La iconoclastia es una enfermedad que afecta a los débiles mentales y que por aquí también hemos padecido. Los cristianos, cuando alcanzaron algún poder en Roma, destruyeron todas las estatuas de los emperadores y sólo dejaron en pie la del Capitolio creyendo que era la del cristiano Constantino. Luego resultó que era la del pagano Marco Aurelio, pero ya entonces los tiempos habían cambiado y el emperador estoico sigue allí, sobre su caballo, como único testigo sobreviviente de otra enorme estupidez. Pero esto fue en un siglo ya lejano. Ahora, en el XXI, los leones y toros alados de Nínive han ofendido con su gastada figura la conciencia religiosa de los que parecen no tenerla para asesinar con crueldad inhumana.
Mientras tanto, aquí está en todo su esplendor ARCO, esa feria del arte incomprensible y de lo incomprensible del arte. Una de las obras expuestas es un simple vaso con agua, de un tal Wilfredo Prieto. Su precio, 20.000 euros.
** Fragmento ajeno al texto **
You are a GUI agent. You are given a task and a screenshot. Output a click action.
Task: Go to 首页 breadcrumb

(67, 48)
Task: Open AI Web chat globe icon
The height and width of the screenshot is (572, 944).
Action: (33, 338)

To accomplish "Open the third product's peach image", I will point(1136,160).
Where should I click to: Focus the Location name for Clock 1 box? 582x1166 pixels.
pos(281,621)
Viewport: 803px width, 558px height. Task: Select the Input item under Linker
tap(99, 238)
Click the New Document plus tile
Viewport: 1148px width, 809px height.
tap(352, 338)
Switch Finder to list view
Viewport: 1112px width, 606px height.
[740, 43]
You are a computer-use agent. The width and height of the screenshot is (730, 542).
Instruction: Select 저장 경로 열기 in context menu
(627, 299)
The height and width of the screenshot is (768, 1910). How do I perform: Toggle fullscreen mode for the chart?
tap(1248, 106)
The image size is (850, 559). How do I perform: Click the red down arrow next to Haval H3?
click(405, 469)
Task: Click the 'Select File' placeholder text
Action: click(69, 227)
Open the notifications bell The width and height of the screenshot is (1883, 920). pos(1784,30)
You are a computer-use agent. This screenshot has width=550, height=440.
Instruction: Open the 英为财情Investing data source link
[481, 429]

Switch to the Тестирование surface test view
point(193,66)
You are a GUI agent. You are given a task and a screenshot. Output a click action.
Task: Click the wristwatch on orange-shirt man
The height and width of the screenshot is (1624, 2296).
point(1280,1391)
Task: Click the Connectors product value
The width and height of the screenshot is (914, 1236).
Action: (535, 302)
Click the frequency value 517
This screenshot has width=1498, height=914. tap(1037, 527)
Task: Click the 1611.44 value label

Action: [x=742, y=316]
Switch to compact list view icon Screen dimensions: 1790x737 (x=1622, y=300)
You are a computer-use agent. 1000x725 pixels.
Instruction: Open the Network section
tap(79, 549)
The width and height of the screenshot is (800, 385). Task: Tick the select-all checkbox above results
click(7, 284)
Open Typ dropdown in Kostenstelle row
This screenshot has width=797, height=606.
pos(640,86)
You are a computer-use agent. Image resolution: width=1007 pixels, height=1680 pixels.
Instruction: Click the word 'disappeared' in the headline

Dice el galerista que el vaso en sí no vale nada, que si lo roban pone otro, que lo que cuenta es el certificado del autor, y que no vale colocar uno igual en casa, porque no sería un Prieto, sino una copia. Seguro que lo venden, que ya Cicerón había notado que stultorum plena sunt omnia, en todas partes abundan los tontos. O sea que no estamos peor que hace dos mil años.